Post by Juggernaut Nihilism »

Dioscuri wrote:Theologically, the correct translation of this passage makes the basis of the Trinity quite apparent. The Trinity is doctrine because it is true: nothing can be coherent that is not triadic in form, and this is the essence of Logos. There is never just One: there always has to be an other in order for the One to have its own inside-outside. The very terms of one thing's self-definition always depend upon the referrability of something else, and that in turn is why there can never be just Two either; the components of any Two must bear some relation, and the relation constitutes the third.

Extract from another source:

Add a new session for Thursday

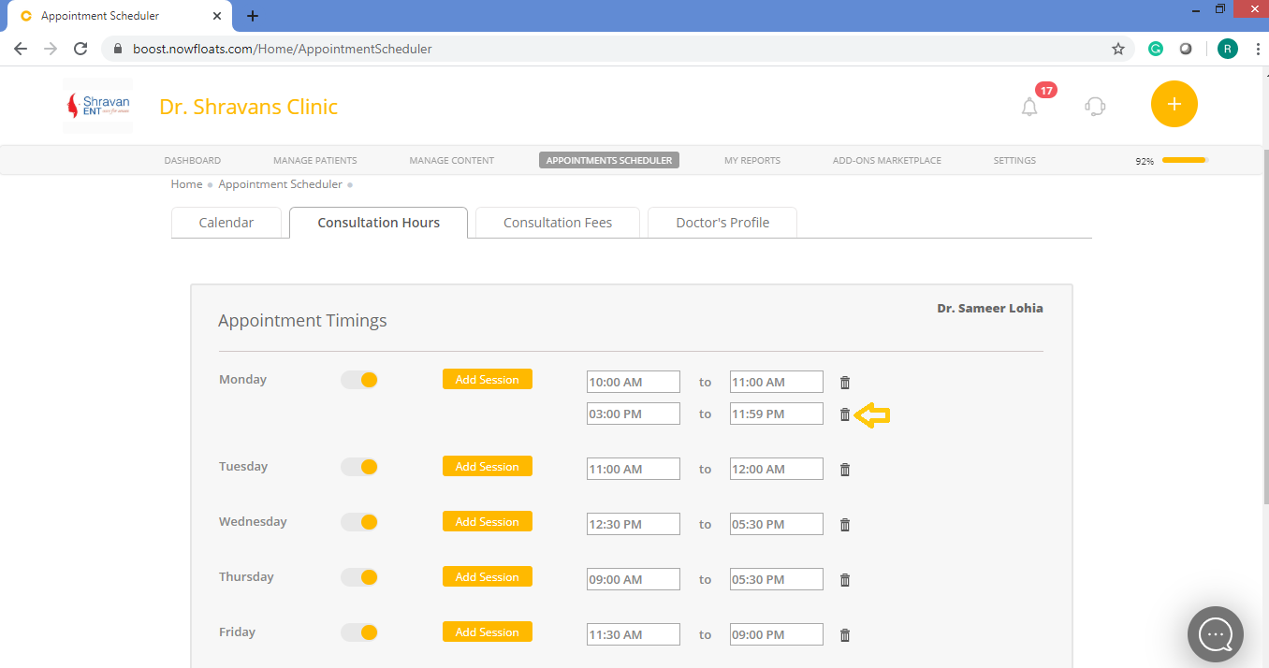tap(487, 576)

The inside/outside dichotomy only becomes necessary, only comes into being really, with the advent of self-consciousness. Without metaphorical language, there is no construction of an interior mental space; without an interior mental space or concept of "I" (as witness and actor) and "me" (imaginary image of oneself as one might appear to others; with which first comes the knowledge that one is naked), there is no need for a Logos to bridge and relate the inner to the outer. It's likely, I think, that our creation myths are not imagined histories of the universe, nor even metaphors for its creation, but a history of the advent and development of human self-consciousness, and its attendant struggles.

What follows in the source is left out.